### Exercise objective
The copy should begin at the line containing "At what coordinates should I click to accomplish: Open" and end with the last line below, every line exact and no picture included.

### Data for this exercise
# # # # #
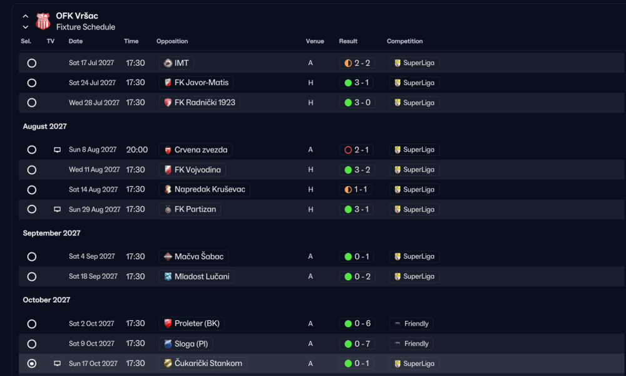Select radio button for FK Vojvodina match
The height and width of the screenshot is (376, 626).
click(x=32, y=170)
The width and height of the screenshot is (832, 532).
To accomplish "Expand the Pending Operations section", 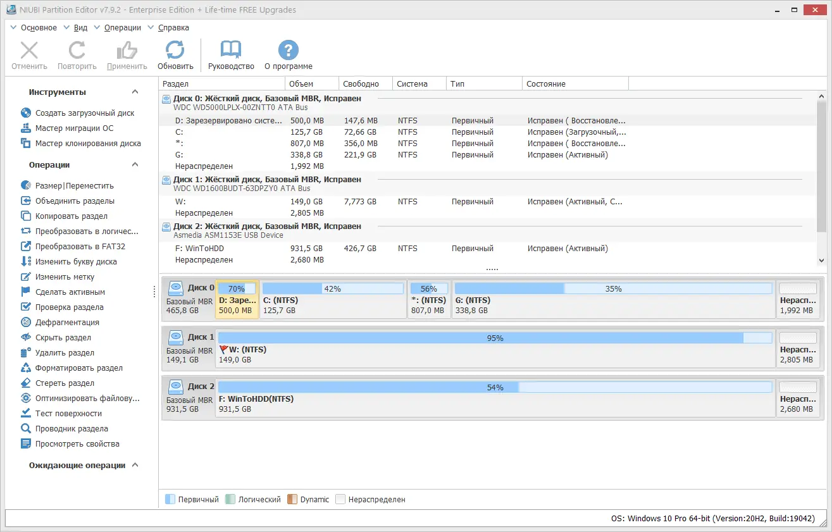I will tap(134, 465).
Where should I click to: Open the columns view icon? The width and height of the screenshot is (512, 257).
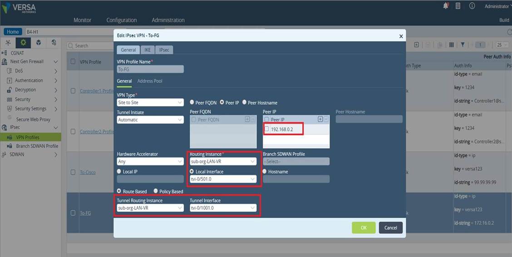pyautogui.click(x=451, y=45)
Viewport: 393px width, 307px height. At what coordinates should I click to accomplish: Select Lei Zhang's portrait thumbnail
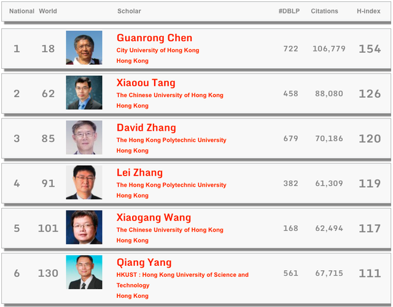click(84, 182)
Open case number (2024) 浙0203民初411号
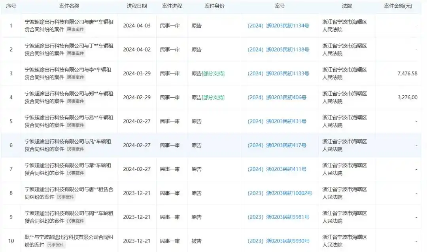 point(279,169)
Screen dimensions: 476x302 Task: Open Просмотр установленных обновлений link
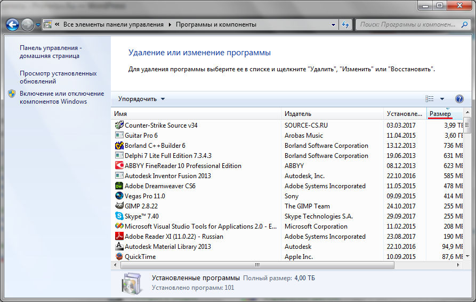coord(58,78)
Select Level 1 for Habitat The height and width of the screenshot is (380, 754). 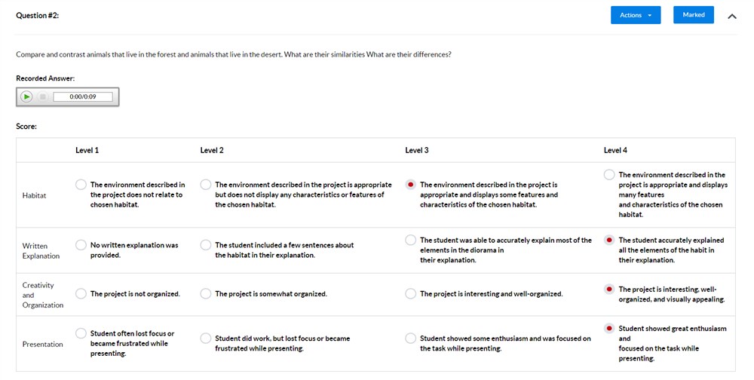[x=81, y=185]
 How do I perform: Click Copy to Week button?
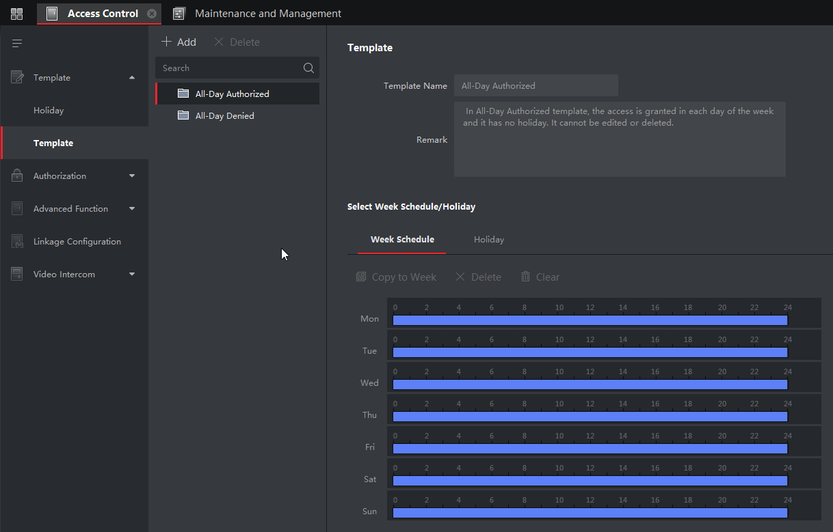[x=396, y=277]

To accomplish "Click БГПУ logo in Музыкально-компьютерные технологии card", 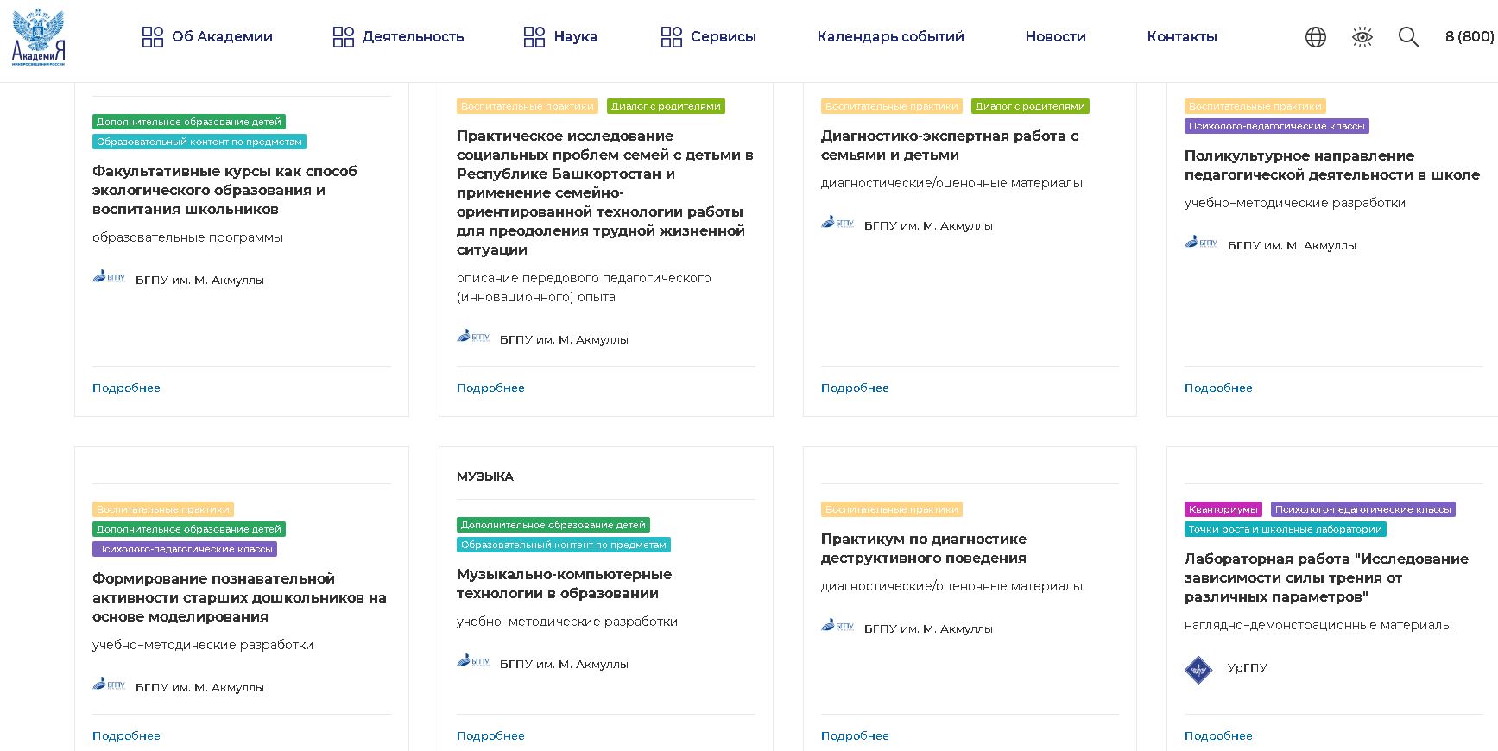I will point(473,662).
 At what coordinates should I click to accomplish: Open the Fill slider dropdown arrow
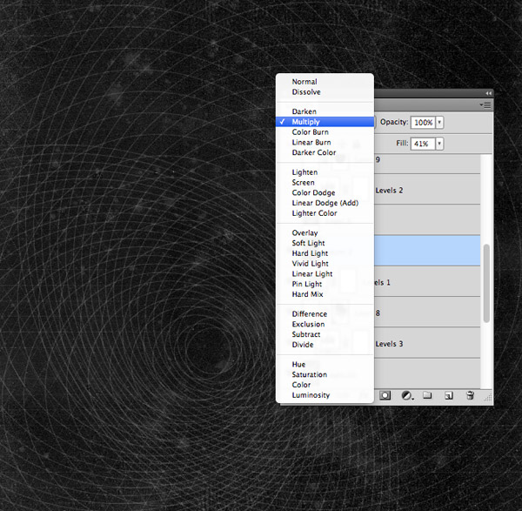pos(439,144)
# # # # #
### Output for this task
 At what coordinates should I click to accomplish: Open the Fill slider dropdown arrow
pos(439,144)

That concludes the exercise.